Thursday 25 March 2010

Hello Again

It has been a while hasn’t it? My only excuse for not posting for so long is that I have been busy. And it’s my blog anyway. So get it right up ye.

What has been happening? Right now I am lying on the floor typing. The baby is on a cushion next to me, watching me gravely while absent-mindedly chewing a plastic ring. I have just been feeding her a mixture of baby rice and formula milk. That’s right. We are moving her onto solids. I had intended to feed her it on a spoon, but I made it too runny so I put in her tommy tippee cup. She ate it all right, but ended it soaking, what with spillages and gagging.

Lynne is out with one of her pals tonight. So I have a glass of wine. Just a small one. I attempted to watch In The Night Garden as well, but the baby cried at the Ninky Nonk. Kids are meant to love that shit as well, but be careul clicking on that link. The noises are terrifying.

Last week Lynne and the baby went to visit Lynne’s folks. I stayed here by myself. We got a new sofa too, and had chucked out the old one, so for half the week I was in here, no family, sitting on the bare floor, drinking beer and eating junk. It’s funny but I am so used to having someone there when I go to bed that I couldn’t sleep. I would just lie in the dark, listening to the noises that the house made.

On the Wednesday night I cracked and bought some cigarettes. Coming out of the shop two guys were leaning against the shutter. One of them, with a big tan* across his fucking cheek, asked me if I had a spare fag. I said no. He pointed out that I had a full deck in my hand. I conceded that that was true, but kept walking. His friend then weighed in, asking me if I had a spare fag, just as if it was the first time anyone had ever mentioned it.

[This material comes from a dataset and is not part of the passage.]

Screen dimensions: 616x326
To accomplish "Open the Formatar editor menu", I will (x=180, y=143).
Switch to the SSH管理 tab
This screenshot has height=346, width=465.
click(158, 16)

Here we go, I thought. I weaken in my no smoking resolve and end up getting a kicking in the street for it. That’s the thing about Dumbarton Road; you can hardly walk down it at night without some bam trying to tap you for fags and change.

‘Look, mate,’ I snapped. ‘These are my only fucking fags and I’m fucking smoking them, all right?’
‘Alright, there’s no need to have an attitude about it,’
said the guy with the tan. He looked genuinely upset at my lack of charity.
‘Sorry,’ I said. ‘It’s been a hard day.’
‘Well, don’t take it out on me,’
he said huffily, and the pair of them walked off.


*for people who don’t live in Scotland; a tan is a facial scar, usually received from a knife or bottle.